Karar'da yer alan habere göre; yeni Anayasa çalışması ve ilk dört madde tartışmasına ilişkin açıklamalarda bulunan Kurtulmuş, "Bütün Türkiye'nin konuşmasını, siyasetin konuşmasını, partilerin kendi tekliflerini olgunlaştırmasını sağlayacağımız 1 yıllık bir süreç olursa, ümit ediyorum ki önümüzdeki sene ekim ayında bu, TBMM'de resmi olarak görüşülmeye başlanır." dedi.
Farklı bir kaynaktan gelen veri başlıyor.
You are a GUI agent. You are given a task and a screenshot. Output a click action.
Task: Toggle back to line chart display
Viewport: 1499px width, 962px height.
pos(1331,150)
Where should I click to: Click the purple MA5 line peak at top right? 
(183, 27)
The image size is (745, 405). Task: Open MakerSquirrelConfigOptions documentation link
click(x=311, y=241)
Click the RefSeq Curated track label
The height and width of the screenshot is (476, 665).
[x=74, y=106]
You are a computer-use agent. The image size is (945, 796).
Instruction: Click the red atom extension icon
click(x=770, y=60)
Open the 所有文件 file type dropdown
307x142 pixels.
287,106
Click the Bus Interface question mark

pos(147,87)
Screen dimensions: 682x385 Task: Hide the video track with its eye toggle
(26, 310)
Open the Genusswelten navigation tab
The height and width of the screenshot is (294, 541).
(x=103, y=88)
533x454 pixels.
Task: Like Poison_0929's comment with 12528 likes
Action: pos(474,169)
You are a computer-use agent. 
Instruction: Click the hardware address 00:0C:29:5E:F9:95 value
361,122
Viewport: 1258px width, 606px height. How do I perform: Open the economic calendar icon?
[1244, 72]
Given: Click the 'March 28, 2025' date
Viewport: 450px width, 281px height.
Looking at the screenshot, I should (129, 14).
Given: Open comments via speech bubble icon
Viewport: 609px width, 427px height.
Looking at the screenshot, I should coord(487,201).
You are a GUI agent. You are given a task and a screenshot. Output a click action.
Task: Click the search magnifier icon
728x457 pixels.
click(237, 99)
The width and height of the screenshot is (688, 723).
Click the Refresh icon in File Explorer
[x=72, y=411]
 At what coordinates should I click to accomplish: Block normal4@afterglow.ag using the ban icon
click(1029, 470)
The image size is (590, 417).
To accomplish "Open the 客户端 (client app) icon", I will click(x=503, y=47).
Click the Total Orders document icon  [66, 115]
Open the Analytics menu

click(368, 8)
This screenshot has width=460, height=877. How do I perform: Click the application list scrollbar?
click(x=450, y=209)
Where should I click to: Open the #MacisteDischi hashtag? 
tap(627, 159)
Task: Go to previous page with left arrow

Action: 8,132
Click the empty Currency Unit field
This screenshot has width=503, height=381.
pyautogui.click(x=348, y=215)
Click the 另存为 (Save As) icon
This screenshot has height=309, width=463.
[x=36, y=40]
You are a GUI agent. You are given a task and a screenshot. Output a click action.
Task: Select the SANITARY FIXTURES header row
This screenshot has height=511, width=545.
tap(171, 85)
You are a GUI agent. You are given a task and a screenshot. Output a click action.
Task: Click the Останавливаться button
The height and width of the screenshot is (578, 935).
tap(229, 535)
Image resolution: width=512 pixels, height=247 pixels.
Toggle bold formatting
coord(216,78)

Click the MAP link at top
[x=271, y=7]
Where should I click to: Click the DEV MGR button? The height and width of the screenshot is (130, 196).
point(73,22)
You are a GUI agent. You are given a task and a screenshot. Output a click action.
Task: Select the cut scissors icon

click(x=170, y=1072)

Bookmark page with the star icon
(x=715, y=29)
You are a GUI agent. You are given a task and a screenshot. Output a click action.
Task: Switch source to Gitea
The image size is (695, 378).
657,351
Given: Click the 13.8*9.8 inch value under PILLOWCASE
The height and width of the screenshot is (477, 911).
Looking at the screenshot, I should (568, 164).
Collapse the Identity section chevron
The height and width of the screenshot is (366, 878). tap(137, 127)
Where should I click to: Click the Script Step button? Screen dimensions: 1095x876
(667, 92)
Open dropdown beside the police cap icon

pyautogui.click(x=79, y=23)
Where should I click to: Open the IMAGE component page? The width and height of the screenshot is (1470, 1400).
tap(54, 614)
Kurtulmuş, şu anda Meclis'te bulunan partilerin tamamının ya yeni anayasa ya çok köklü bir anayasa değişiklik teklifini ya seçim beyannamelerinde ya da parti programlarında ifade ettiğini dile getirdi. İlk tur sonucunda Demokrat Parti hariç hiçbir partinin "biz bu işte yokuz, ne yaparsanız yapın" demediği gördüklerini kaydeden Kurtulmuş, "Şimdi birinci tur bitti. Bundan sonrasını inşallah güzel, açık bir şekilde yürüteceğiz. Sadece siyasi partiler değil, bütün toplum kesimlerine yayacağız. TBMM'nin öncülüğünde bu süreç yürütülecek." değerlendirmesinde bulundu.
'İLK 4 MADDE TARTIŞMASI ZAMAN KAYBI'
Kurtulmuş, AK Parti, CHP, MHP, İYİ Parti, Saadet Partisi temsilcileriyle gayriresmi bir yemekte bir araya geldiklerini ve bu yemekte her partinin temsilcisine, "Anayasanın ilk 4 maddesinin değişmesini istiyor musunuz?" diye sorduğunu, hepsinden "Hayır" cevabını aldığını söyledi. Parlamentoda bulunan büyük bir çoğunluğun ilk 4 maddeyle ilgili değişiklik talebinin olmadığını vurgulayan Kurtulmuş, "İlk 4 madde tartışması yapmanın ben zaman kaybı olduğuna, Türkiye'de lüzumsuz tartışmaların kapısını açacağına, bu anayasa tartışmalarını da başından zehirleyeceğine inanıyorum." diye konuştu.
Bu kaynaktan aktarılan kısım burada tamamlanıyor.